#openstack-meeting-4 log

14:00:03 <rosmaita> #startmeeting cinder
14:00:04 <openstack> Meeting started Wed Jan 29 14:00:03 2020 UTC and is due to finish in 60 minutes.  The chair is rosmaita. Information about MeetBot at http://wiki.debian.org/MeetBot.
14:00:05 <openstack> Useful Commands: #action #agreed #help #info #idea #link #topic #startvote.
14:00:07 <openstack> The meeting name has been set to 'cinder'
14:00:12 <rosmaita> #topic roll call
14:00:14 <lseki> hi
14:00:19 <eharney> hey
14:00:27 <LiangFang> hi
14:00:43 <rosmaita> greetings thierry
14:00:59 <rosmaita> #link https://etherpad.openstack.org/p/cinder-ussuri-meetings
14:01:03 <ttx> hi! just lurking :)
14:01:09 <whoami-rajat> Hi
14:01:12 <raghavendrat> hi
14:01:12 <sfernand> hi
14:01:33 <jungleboyj> o/
14:01:42 <rosmaita> looks like a good turnout
14:01:51 <rosmaita> #topic announcements
14:01:53 <tosky> o/
14:02:29 <rosmaita> i've been meaning to mention that you may have noticed, that i'm not as good as jay was about keeping notes in the agenda etherpad
14:02:37 <rosmaita> so if you miss a meeting and want to know what went on
14:02:43 <rosmaita> you need to look at the meeting log
14:02:53 <rosmaita> otherwise, you may think nothing happened!
14:03:00 <rosmaita> ok, first real announcement
14:03:09 <jungleboyj> :-)  I can try to get back to doing notes.
14:03:12 <rosmaita> #link https://etherpad.openstack.org/p/cinder-ussuri-meetings
14:03:20 <rosmaita> that wasn't what i meant
14:03:23 <enriquetaso> o/
14:03:33 <rosmaita> rocky goes to "extended maintenance" status next month
14:03:40 <smcginnis_> I think the meeting logs are the best.
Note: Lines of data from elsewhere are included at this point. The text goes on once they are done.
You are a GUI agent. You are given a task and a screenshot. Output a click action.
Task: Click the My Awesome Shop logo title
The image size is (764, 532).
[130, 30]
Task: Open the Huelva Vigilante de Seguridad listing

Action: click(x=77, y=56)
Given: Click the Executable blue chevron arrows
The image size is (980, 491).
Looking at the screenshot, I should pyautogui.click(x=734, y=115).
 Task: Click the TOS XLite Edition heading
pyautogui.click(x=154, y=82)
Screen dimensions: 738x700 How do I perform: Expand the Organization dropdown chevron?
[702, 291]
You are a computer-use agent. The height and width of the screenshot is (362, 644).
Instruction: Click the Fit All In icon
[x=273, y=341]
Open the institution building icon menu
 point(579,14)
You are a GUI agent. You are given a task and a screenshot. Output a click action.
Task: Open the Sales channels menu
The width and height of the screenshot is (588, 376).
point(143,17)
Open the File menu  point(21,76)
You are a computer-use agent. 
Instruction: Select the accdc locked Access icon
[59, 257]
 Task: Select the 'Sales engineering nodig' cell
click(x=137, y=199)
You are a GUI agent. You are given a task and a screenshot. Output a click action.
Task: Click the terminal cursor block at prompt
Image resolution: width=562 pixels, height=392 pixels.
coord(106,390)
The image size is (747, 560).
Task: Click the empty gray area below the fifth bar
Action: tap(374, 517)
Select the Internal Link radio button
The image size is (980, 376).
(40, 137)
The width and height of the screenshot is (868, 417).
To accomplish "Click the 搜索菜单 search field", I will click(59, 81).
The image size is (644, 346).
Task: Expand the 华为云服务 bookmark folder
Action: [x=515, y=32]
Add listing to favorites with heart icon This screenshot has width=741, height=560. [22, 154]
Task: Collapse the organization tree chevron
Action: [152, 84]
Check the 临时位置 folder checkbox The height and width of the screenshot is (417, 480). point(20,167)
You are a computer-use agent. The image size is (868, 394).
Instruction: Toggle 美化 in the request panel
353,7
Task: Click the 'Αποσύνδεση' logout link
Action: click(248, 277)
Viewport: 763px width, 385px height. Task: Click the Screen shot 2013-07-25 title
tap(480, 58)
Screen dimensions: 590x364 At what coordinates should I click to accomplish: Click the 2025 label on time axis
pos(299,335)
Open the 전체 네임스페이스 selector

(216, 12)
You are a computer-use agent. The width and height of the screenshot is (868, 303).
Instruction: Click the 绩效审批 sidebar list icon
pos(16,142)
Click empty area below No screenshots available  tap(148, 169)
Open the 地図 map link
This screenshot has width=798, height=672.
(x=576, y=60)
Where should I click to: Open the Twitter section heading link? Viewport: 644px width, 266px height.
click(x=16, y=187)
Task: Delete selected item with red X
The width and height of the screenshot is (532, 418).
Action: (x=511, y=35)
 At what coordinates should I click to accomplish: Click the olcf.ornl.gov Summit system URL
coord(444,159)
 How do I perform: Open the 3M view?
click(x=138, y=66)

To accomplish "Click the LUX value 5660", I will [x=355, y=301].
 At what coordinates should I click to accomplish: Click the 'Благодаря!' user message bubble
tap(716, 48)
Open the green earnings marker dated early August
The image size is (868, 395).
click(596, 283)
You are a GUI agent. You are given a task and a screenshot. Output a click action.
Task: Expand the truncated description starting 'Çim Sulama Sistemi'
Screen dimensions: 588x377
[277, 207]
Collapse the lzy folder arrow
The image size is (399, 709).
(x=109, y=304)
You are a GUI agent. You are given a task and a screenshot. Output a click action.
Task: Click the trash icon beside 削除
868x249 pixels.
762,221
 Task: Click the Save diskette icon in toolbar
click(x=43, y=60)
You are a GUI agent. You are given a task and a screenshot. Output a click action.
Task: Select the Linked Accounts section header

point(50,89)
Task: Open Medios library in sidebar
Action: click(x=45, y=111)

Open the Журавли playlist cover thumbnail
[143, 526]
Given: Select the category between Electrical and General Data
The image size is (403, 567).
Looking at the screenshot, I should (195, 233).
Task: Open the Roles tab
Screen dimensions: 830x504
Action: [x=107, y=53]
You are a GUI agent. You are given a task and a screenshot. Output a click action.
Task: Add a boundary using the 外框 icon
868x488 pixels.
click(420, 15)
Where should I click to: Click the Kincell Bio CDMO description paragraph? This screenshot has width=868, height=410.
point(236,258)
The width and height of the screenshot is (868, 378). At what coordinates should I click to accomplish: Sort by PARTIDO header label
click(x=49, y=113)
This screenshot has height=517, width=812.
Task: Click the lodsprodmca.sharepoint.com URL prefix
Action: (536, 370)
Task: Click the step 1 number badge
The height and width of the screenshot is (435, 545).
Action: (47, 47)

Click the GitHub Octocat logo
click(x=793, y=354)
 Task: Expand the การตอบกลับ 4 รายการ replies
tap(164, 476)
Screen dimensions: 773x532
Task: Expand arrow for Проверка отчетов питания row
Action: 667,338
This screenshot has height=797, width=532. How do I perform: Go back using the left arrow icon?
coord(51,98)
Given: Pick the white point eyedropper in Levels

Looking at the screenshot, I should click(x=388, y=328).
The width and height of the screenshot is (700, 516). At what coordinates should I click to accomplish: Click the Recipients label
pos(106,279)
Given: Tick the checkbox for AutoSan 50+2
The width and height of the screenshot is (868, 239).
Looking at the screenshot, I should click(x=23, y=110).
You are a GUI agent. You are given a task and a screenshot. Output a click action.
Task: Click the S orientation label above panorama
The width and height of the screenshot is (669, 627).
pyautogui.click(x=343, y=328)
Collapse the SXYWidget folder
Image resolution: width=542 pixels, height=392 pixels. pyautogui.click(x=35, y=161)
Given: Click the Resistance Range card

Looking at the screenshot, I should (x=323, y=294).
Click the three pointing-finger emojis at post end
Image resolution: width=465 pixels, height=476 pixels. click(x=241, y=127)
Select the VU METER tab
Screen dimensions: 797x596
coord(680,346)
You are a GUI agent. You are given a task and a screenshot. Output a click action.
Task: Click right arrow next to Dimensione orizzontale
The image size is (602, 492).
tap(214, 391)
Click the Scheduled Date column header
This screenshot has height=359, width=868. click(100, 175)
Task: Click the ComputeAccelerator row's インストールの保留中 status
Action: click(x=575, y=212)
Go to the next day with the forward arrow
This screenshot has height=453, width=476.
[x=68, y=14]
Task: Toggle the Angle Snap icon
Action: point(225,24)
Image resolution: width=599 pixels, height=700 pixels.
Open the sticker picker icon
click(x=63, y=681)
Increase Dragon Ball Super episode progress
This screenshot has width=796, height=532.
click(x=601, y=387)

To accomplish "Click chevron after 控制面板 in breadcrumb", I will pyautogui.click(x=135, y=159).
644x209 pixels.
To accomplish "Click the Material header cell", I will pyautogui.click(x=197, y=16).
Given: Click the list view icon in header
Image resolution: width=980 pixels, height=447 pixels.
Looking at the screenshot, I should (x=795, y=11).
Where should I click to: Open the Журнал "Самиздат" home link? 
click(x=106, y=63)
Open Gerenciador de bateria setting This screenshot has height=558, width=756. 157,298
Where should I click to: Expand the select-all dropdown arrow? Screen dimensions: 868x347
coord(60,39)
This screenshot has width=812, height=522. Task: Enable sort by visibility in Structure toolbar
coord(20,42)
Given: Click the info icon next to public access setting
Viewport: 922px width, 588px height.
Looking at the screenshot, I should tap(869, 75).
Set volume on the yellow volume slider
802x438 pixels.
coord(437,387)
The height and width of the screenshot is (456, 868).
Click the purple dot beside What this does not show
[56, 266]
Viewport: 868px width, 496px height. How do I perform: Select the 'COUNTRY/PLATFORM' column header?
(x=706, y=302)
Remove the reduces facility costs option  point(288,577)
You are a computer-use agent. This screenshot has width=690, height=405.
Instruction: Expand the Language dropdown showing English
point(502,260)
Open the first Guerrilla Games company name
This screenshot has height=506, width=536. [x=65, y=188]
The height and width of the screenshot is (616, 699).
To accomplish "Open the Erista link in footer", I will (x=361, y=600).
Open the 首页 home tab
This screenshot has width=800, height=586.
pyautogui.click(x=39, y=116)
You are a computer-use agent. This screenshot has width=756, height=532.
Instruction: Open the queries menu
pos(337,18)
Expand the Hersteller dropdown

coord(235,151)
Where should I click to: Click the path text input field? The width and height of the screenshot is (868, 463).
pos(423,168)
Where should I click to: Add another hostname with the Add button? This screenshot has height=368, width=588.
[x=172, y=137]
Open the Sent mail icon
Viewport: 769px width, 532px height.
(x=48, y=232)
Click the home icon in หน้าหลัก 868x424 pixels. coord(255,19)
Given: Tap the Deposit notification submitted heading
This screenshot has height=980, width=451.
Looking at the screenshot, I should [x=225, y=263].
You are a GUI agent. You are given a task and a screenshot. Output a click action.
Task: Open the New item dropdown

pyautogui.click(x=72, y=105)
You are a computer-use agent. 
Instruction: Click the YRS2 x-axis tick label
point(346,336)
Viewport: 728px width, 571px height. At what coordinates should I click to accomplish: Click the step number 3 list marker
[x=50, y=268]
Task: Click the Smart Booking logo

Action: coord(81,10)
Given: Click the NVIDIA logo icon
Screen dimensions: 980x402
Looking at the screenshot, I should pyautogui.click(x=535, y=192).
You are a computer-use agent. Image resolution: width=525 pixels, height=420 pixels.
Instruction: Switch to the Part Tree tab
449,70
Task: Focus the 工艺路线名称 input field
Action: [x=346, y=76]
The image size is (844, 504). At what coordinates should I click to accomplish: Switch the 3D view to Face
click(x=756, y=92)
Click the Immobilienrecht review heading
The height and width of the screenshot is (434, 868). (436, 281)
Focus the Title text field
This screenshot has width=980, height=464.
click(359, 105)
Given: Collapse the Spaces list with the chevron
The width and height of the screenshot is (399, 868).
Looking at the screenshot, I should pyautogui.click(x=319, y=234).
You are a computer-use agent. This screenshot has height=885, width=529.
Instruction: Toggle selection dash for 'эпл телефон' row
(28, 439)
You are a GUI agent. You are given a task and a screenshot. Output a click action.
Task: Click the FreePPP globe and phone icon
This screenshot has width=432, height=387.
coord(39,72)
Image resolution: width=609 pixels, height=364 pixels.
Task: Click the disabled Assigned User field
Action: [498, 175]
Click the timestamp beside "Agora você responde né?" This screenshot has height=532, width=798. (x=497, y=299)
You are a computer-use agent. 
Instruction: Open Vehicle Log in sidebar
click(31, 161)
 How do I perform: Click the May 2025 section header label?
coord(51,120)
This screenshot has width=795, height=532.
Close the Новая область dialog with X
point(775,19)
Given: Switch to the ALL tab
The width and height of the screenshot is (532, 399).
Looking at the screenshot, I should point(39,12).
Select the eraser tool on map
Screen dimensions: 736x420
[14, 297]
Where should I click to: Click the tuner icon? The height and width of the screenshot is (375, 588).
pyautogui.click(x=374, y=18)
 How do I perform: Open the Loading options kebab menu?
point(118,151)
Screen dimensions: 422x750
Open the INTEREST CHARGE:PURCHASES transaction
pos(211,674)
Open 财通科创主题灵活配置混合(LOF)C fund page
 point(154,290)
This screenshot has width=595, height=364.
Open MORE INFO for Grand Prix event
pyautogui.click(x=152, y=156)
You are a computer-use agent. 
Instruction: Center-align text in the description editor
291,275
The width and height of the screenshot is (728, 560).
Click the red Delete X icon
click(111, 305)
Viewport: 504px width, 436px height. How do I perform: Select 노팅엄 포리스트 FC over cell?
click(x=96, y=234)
Especially with the use of #action, #info, etc.
14:03:52 <jungleboyj> smcginnis_:  :-)
14:03:52 <whoami-rajat> jay for notes ++
14:04:01 <rosmaita> yeah, jungleboyj i'd kind of like to push people to using the meeting logs
14:04:11 <rosmaita> ok but about rocky going to EM ...
14:04:13 <rosmaita> final release must happen before 24 February
14:04:19 <jungleboyj> rosmaita:  Ok.  Sounds good.
14:04:20 <enriquetaso> you are doing great rosmaita
14:04:27 <rosmaita> doesn't look like there are any/many outstanding patches for rocky
14:04:28 <enriquetaso> :P
14:04:50 <whoami-rajat> rosmaita, i think one is mine
14:04:53 <rosmaita> so this is really a notice that if there *is* something that looks like it should be backported, please propose it soon
14:05:22 <rosmaita> whoami-rajat: right, i will keep an eye on that one
14:05:52 <whoami-rajat> rosmaita, thanks
14:06:07 <rosmaita> so we'll do the final rocky release 20 Feb
14:06:42 <rosmaita> second announcement:
14:06:43 <rosmaita> spec freeze on Friday 31 January (must be merged by 23:59 UTC)
14:06:48 <rosmaita> that's this friday
14:06:54 <kaisers> hi
14:06:57 <rosmaita> looks like we have 3 specs still in play for ussuri
14:07:06 <rosmaita> they are on the agenda later
14:07:28 <rosmaita> #topic Continued discussion about 3rd Party CI
14:07:37 <rosmaita> thanks to jungleboyj for keeping on top of this
14:07:44 <rosmaita> jungleboyj: you have the floor
14:07:51 <jungleboyj> :-)
14:08:14 <jungleboyj> Thanks.  So, we started this topic last week and it seemed we needed to continue the discussion this week.
14:08:30 <jungleboyj> Or actually I guess it was during the virtual mid-cycle.
14:08:44 <rosmaita> last week as well
14:08:55 <LiangFang> :)
14:09:01 <jungleboyj> Anyway, I sent an e-mail to the mailing list and also targeted the CI e-mails for failing vendors.
14:09:13 <jungleboyj> #link http://lists.openstack.org/pipermail/openstack-discuss/2020-January/012151.html
14:09:30 <jungleboyj> We got some responses as you can see in the etherpad.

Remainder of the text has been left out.